An avid waterfowl and upland bird hunter, Acker said he started dabbling in taxidermy as a teenager. He recalls shooting his first duck, a green-winged teal, near Devils Lake and asking his dad if the duck could be mounted.

His dad said no.

"I'm glad he did," Acker said. "That gave me the drive to figure this out myself."

He started with correspondence courses but said they didn't provide enough information to master the art. Acker also took a taxidermy class in high school. But the turning point, he said, came when he worked as an apprentice for longtime taxidermist Jim Benson at Sportsman's Taxidermy Studio in East Grand Forks from about 1999 to 2003.

"He's the guy who really showed me the ropes," Acker said. "I really credit him for where I am today."

Operations manager at XL93 in Grand Forks, Acker said his taxidermy work continues to be something he does after his day job. Starting a taxidermy business

wasn't in the original plan, he said, but then he mounted a bird for a friend, which in turn produced more taxidermy jobs.

Acker launched Roughrider Game Birds in 2004 and now does 50 to 150 birds a year for customers from Maine to California. He relies on the Internet and word of mouth for all of his marketing.

"I'm fortunate that I have two jobs that I love," he said. "I'm as busy as I want to be."

Winning streak

Acker said he had no idea there was such a thing as taxidermy competitions before he started working for Benson. Occasionally, Acker said, Benson would remark on a mount and say it was pretty good, but not competition-worthy.

"He just kind of put the drive in me to want to compete," Acker said. "And I've always been a very competitive person - just ask anyone on my softball team."

Acker says paying attention to details and creating realistic-looking poses are crucial to good mounts. He's collected thousands of images of birds from the Internet, saying the photos of live birds help him create more lifelike mounts.

"You can look at a live bird so many times and not see the detail," Acker said.
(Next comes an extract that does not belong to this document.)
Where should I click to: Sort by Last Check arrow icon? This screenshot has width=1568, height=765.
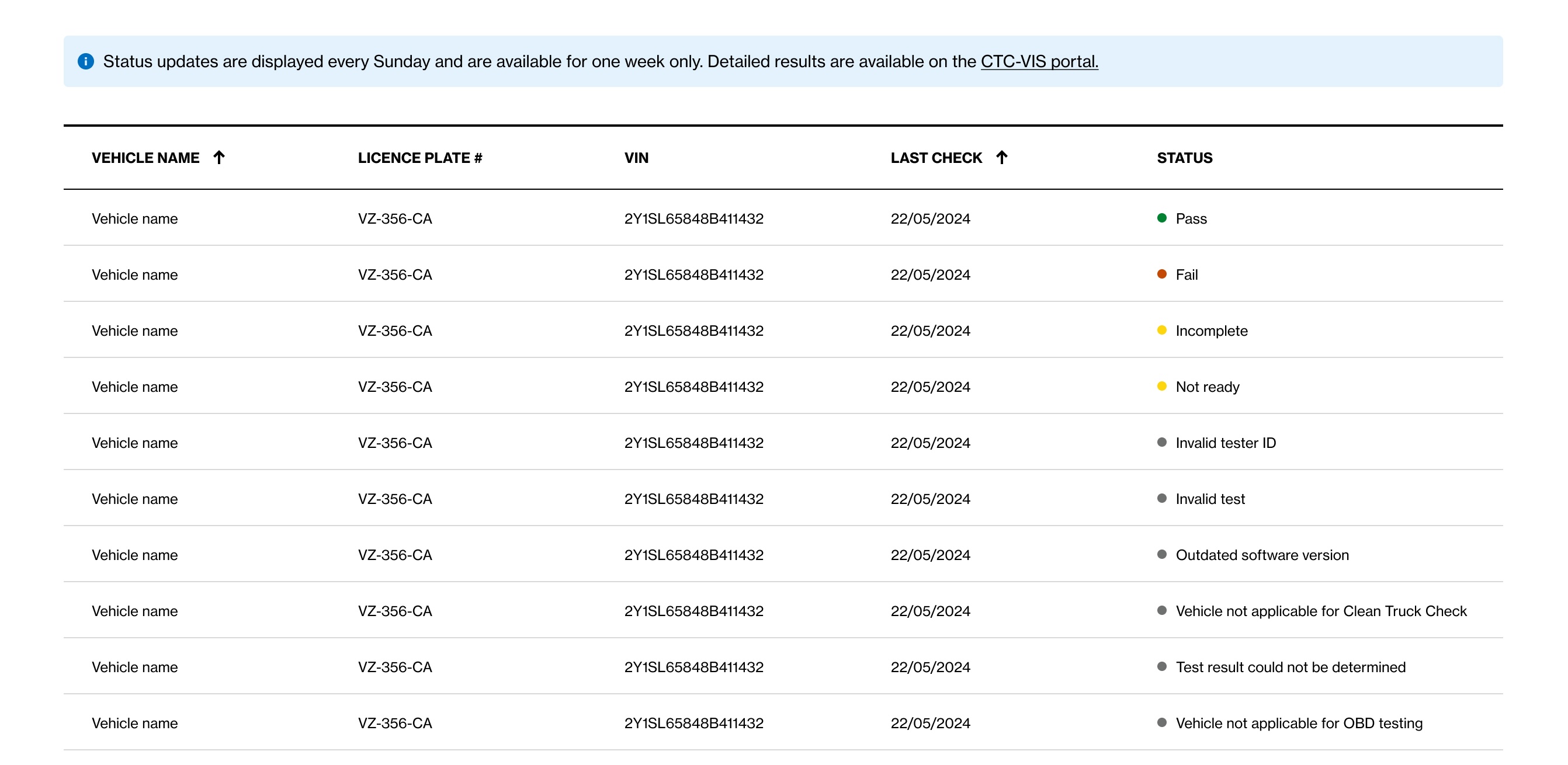click(1001, 158)
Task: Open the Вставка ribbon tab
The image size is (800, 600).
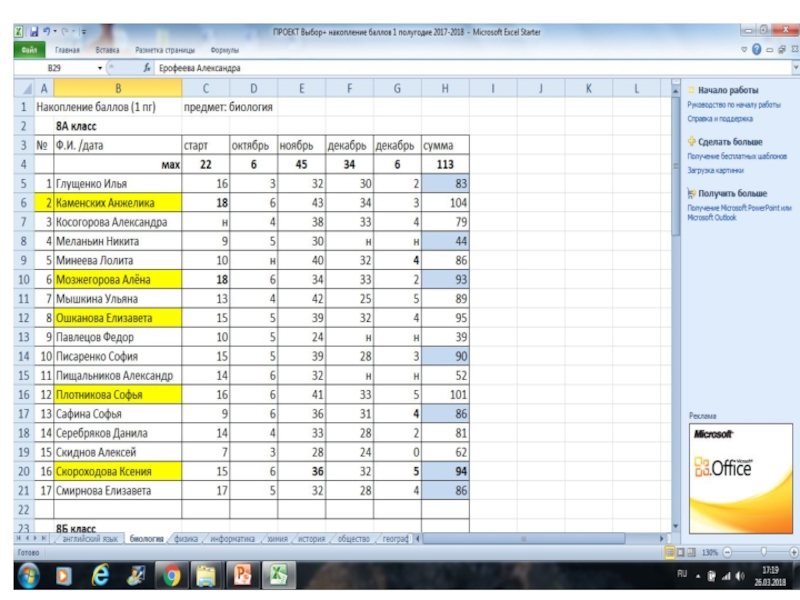Action: (x=107, y=49)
Completing a mount, from the time he skins the bird until he applies the finishing touches of paint, typically takes about 10 hours, he said.

"You could spend two hours" just grooming the feathers, he said. "It's just amazing how beautiful birds are. The detail is just amazing."

Acker's son, Hunter, 6, shares his dad's passion for birds and convinced Acker to raise wood ducks. So, after obtaining the necessary permits, they purchased four live wood ducks they keep in a fully enclosed backyard pen.

Having living birds close by comes in handy, Acker said - especially wood ducks, which he says are the most difficult birds to mount.

"Imagine working with a skin that is like wet toilet paper - and that's no lie," Acker said.

Hunting memories

Acker, who spent a couple of years working in California before returning to Grand Forks in the early '90s, said he still hunts every chance he gets but not as often as he'd like.

Twice, he's hunted ducks in Alaska, where he bagged his prize-winning Aleutian greenwing - North America's rarest waterfowl species - and the harlequin ducks that won him Best Diorama in 2007.

Someday, Acker said, he hopes to add a King Eider, a large sea duck, to his collection.

In the meantime, though, North Dakota continues to serve up plenty of opportunities for a hunter who also happens to be an award-winning taxidermist.

"I spent two years away from duck hunting (in California), and those were the longest two years of my life," Acker said. "I've always been a bird guy.

"The reason I live in North Dakota is because of the hunting and fishing," Acker said. "If you're a sportsman, there's not a better place on earth."

On the Web:

www.roughridergamebirds.com.

Dokken reports on outdoors. Reach him at (701) 780-1148; (800) 477-6572, ext. 148; or send e-mail to [email protected].


----------



## Rick Acker (Sep 26, 2002)

Thanks for the kind words DuckSlayer! :beer:


----------